Without changing anything, copy out each entry.

——

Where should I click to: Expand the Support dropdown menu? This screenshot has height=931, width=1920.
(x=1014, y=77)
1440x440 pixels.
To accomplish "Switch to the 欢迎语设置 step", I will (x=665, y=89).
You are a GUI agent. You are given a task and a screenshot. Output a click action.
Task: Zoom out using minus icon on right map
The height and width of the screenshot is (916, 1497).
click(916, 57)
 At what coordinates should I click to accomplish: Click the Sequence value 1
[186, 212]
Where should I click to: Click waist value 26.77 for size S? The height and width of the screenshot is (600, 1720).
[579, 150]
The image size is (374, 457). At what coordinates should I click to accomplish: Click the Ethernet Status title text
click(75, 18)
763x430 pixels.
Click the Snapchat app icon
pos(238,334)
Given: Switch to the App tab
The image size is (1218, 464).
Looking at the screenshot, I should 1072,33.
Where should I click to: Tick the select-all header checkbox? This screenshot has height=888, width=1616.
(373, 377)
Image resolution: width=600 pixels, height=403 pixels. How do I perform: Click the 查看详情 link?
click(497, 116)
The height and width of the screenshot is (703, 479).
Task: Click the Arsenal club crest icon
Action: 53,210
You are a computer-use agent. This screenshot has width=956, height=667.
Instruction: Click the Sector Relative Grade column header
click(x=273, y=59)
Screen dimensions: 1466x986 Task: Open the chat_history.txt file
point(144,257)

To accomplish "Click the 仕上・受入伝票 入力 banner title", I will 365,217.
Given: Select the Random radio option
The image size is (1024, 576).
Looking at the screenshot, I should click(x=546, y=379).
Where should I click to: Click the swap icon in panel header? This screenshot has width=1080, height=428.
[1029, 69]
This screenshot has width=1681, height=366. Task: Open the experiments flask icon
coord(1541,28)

——

▶ _Solution to this problem_:
Where should I click to: Expand the Support dropdown menu? This screenshot has height=931, width=1920.
(x=1014, y=77)
1440x440 pixels.
To accomplish "Switch to the 欢迎语设置 step", I will (x=665, y=89).
You are a GUI agent. You are given a task and a screenshot. Output a click action.
Task: Zoom out using minus icon on right map
The height and width of the screenshot is (916, 1497).
click(916, 57)
 At what coordinates should I click to accomplish: Click the Sequence value 1
[186, 212]
Where should I click to: Click waist value 26.77 for size S? The height and width of the screenshot is (600, 1720).
[579, 150]
The image size is (374, 457). At what coordinates should I click to accomplish: Click the Ethernet Status title text
click(75, 18)
763x430 pixels.
Click the Snapchat app icon
pos(238,334)
Given: Switch to the App tab
The image size is (1218, 464).
Looking at the screenshot, I should 1072,33.
Where should I click to: Tick the select-all header checkbox? This screenshot has height=888, width=1616.
(373, 377)
Image resolution: width=600 pixels, height=403 pixels. How do I perform: Click the 查看详情 link?
click(497, 116)
The height and width of the screenshot is (703, 479).
Task: Click the Arsenal club crest icon
Action: 53,210
You are a computer-use agent. This screenshot has width=956, height=667.
Instruction: Click the Sector Relative Grade column header
click(x=273, y=59)
Screen dimensions: 1466x986 Task: Open the chat_history.txt file
point(144,257)

To accomplish "Click the 仕上・受入伝票 入力 banner title", I will 365,217.
Given: Select the Random radio option
The image size is (1024, 576).
Looking at the screenshot, I should click(x=546, y=379).
Where should I click to: Click the swap icon in panel header? This screenshot has width=1080, height=428.
[1029, 69]
This screenshot has width=1681, height=366. Task: Open the experiments flask icon
coord(1541,28)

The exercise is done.